In which the Rules family has finally closed, and wheels are turning...
..So in advance of our closing, we put some thought into how we would like our house to be. At first, we thought this would be our list of stuff to do:
1) Put in new carpet, including removing leopard print carpet in the bedroom (eeeww).
2) Repaint everything
3) Remove sliding shower door in kids' bathroom and replace with rod
4) Remove ugly wall to wall mirrors in family room.
5) Restain ugly "pickled" floor in living room
We decided that instead of getting a paint guy and a carpet guy and then having to hunt down someone to do #3 & 4, we would just get this contractor guy whom my neighbor has highly recommended. So we went down to the house with him and my goodness, in only about 90 minutes our list blossomed:
6) Replace tile in hallway and carpet in family room with wood stained to match new floor in living room
7) Redo all ceilings to remove ugly fan texture pattern
8) Add recessed lighting to all rooms (except kitchen) to replace ugly fixtures
9) Redo mirrors in bathrooms
10) Replace weird and probably very expensive gold faucet in master bathroom
11)Improve drop ceiling and remove fluorescent lights in basement to lose that cold "office" look.
12) Remove some walls with thickly textured plaster and replace with drywall
13) Take down weird towel bars, etc. in bathrooms and replace with something normal
14) Change out height-of-80's-style light switches
15) Take care of minor fix-its like dryer vent and additional insulation
Then, we met with the contractor right after the closing.
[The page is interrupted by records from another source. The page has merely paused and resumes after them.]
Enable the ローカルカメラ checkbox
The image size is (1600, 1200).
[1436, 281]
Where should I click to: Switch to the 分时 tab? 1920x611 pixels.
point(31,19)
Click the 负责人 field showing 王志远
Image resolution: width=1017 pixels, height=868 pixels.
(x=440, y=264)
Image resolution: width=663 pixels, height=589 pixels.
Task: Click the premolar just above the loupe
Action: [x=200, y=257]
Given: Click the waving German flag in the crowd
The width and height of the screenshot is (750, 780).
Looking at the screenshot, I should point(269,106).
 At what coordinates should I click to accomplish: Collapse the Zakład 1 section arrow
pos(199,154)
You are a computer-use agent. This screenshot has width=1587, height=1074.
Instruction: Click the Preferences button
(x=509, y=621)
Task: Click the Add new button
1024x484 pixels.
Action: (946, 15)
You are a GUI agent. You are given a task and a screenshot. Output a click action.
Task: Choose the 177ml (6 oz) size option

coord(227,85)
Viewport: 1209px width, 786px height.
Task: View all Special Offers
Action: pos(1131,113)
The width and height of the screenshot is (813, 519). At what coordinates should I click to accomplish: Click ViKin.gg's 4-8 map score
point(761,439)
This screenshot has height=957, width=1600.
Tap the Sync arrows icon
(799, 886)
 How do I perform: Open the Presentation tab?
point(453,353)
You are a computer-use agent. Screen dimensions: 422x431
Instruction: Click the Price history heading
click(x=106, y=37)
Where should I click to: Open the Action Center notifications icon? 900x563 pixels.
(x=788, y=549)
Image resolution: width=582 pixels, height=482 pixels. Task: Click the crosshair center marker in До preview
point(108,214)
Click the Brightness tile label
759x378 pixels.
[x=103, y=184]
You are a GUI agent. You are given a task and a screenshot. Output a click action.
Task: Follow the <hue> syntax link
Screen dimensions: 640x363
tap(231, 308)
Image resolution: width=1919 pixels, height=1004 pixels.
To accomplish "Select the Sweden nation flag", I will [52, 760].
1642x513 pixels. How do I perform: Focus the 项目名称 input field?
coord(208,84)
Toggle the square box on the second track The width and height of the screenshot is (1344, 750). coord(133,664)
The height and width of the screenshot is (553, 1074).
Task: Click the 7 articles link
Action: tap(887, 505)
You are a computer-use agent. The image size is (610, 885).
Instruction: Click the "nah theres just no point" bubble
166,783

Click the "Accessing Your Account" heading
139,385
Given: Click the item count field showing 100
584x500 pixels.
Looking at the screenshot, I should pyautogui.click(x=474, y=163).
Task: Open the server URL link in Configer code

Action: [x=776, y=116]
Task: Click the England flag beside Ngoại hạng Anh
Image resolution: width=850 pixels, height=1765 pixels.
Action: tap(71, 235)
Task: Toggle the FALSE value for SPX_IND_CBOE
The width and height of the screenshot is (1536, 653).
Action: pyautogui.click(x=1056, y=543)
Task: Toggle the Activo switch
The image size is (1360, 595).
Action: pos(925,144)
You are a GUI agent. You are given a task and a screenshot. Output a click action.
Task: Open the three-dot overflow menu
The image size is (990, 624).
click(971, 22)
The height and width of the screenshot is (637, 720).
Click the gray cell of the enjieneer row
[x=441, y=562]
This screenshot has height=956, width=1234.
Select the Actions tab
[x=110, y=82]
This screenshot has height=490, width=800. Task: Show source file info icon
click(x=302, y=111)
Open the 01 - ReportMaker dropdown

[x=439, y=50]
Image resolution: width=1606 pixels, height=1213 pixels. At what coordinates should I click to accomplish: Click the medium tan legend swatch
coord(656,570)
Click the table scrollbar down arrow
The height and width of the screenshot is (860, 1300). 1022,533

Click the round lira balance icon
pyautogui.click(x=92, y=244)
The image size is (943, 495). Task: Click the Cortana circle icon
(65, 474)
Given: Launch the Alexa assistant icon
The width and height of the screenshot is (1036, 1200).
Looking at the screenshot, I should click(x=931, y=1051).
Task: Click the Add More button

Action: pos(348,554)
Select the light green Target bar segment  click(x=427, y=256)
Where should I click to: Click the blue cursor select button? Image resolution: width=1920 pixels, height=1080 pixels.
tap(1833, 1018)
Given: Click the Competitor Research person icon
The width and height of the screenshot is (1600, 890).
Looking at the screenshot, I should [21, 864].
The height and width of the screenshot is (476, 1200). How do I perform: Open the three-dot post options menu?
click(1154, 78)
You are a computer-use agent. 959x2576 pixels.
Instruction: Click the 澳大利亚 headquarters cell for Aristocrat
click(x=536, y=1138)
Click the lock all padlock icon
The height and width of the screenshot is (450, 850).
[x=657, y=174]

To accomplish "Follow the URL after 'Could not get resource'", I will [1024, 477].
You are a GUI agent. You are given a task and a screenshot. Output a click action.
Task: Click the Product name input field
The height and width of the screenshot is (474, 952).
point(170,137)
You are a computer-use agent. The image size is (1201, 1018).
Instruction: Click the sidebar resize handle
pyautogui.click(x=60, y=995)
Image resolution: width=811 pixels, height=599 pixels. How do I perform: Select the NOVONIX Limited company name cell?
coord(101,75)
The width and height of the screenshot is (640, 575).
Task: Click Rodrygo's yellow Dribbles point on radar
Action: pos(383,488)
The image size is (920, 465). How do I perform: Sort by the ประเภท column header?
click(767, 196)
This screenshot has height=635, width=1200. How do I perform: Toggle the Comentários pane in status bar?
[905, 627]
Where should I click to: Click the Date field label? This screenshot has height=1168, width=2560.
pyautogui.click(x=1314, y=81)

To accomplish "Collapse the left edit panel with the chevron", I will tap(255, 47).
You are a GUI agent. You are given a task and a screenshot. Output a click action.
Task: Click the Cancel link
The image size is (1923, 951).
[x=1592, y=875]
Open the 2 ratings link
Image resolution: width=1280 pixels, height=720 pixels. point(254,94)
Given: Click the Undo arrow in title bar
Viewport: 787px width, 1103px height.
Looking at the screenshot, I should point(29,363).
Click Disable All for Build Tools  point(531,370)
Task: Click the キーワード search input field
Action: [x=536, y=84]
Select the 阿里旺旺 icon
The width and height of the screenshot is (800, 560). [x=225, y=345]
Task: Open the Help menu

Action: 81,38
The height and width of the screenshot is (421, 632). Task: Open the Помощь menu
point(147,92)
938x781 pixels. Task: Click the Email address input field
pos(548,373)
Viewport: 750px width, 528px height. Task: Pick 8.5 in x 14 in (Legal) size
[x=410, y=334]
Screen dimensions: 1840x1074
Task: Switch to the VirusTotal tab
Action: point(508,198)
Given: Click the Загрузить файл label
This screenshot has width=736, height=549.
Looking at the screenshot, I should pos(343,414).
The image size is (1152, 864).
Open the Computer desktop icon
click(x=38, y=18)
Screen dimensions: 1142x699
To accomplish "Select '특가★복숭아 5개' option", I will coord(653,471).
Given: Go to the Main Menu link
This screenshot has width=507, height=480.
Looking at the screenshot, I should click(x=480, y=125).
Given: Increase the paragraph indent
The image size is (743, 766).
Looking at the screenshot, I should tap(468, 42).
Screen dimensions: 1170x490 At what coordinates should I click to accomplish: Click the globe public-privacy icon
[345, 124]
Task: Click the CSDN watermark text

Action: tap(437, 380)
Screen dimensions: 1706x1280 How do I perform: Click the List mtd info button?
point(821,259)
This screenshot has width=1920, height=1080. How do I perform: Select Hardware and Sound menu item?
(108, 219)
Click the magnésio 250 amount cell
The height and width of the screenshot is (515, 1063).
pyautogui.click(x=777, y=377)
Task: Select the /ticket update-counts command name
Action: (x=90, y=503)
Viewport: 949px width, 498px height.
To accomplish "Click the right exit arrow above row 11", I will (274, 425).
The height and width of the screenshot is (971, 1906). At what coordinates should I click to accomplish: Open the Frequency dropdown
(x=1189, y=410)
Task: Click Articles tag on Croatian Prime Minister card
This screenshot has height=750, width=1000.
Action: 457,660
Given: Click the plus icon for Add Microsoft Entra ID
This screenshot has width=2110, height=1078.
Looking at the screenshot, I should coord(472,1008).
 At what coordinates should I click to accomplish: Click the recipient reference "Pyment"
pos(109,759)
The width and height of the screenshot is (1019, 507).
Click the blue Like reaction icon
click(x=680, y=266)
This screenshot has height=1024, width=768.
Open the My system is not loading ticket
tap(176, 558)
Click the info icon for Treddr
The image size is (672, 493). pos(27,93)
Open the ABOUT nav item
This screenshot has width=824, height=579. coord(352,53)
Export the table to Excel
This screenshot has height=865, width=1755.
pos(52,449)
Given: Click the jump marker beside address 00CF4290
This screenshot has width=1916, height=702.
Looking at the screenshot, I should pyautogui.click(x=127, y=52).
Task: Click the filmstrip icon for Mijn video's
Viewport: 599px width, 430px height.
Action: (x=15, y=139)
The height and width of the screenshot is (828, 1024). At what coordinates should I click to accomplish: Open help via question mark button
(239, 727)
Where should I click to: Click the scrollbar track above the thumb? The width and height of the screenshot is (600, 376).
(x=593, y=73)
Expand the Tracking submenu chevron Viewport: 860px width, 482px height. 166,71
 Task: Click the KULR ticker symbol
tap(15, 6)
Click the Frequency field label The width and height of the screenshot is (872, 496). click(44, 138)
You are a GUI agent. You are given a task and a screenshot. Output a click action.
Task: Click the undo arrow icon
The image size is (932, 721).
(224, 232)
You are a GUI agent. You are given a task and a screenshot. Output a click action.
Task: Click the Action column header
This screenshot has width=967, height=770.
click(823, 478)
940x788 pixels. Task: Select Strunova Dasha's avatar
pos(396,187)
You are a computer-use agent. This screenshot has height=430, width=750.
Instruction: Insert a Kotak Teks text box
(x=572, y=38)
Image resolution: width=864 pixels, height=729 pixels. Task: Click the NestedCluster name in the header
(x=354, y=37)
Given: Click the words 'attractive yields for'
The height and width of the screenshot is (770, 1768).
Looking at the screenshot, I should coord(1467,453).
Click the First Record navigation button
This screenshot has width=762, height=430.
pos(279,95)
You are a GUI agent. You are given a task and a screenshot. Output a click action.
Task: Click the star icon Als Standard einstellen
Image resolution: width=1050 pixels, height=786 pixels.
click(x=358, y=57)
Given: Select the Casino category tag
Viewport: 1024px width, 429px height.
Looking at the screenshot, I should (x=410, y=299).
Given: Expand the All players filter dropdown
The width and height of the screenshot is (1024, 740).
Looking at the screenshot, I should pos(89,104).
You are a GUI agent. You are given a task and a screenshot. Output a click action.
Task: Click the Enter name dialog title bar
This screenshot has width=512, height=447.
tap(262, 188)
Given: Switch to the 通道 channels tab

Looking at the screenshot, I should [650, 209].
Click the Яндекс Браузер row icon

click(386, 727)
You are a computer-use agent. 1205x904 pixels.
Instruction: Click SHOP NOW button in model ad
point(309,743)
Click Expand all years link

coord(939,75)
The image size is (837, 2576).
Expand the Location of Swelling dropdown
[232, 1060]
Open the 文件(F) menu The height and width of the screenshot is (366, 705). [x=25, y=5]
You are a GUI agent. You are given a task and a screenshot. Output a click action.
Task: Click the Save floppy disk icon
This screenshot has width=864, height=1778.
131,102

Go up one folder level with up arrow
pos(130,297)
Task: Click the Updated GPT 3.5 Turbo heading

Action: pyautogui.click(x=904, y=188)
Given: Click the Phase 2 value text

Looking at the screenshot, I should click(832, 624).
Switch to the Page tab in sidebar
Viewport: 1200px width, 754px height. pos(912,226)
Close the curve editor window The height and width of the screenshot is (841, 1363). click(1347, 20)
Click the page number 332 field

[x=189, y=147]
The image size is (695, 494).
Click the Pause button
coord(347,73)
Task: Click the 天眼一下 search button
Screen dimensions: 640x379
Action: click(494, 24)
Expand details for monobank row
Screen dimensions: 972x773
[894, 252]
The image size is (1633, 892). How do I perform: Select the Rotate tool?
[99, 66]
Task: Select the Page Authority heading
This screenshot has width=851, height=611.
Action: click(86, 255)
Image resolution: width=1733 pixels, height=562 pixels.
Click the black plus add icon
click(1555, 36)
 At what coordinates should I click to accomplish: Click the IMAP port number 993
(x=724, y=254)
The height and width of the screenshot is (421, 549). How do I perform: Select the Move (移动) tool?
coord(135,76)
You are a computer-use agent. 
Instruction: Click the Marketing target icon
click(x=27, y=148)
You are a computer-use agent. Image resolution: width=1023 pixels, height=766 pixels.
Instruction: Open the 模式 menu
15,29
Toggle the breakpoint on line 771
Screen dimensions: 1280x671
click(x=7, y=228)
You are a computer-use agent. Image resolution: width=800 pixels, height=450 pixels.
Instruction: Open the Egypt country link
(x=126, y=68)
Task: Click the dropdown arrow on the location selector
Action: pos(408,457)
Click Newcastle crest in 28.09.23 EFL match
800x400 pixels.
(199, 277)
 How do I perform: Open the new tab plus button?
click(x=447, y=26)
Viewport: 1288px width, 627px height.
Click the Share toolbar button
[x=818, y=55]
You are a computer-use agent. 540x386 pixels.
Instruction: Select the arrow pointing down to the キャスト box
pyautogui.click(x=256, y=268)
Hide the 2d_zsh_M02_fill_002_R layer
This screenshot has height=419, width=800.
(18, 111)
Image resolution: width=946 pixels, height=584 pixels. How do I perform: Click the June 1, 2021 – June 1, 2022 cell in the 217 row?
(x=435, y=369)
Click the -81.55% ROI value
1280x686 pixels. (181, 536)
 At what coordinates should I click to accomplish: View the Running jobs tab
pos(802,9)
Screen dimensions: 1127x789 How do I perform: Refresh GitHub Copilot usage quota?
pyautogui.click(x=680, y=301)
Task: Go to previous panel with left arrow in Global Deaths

We were walking through the house going over final details, when suddenly, my husband was standing in the kitchen waving his arms, saying, "Can we get rid of all this tile?" Now we're doing practically the entire first floor in oak flooring. Our contractor is thrilled, and not just because of the business aspect. He is very concerned about the appearance of our interior as well as its durability. "Oak and maple, that's what they make bowling alley floors out of," he explained. Clearly, he anticipates the Duchess and Honey's ability to create chaos.
One thing I learned from this experience is that when The Grump has the checkbook open, it's best to get right in there and go for it before the door closes. Because believe me, if I had said, "Hey, let's totally redo these icky ceilings and scary pink tile floors," he would say, "What do you think, we are made of money?"
Reno photos to be posted soon.
Meanwhile, on closing day, we were sitting in the basement of the county courthouse waiting for our lawyer to return from making copies of everything. He comes back and says, "You're not going to believe this, but it's snowing." How do you like that? The mildest winter in years, and it snows the second that we are responsible for its removal!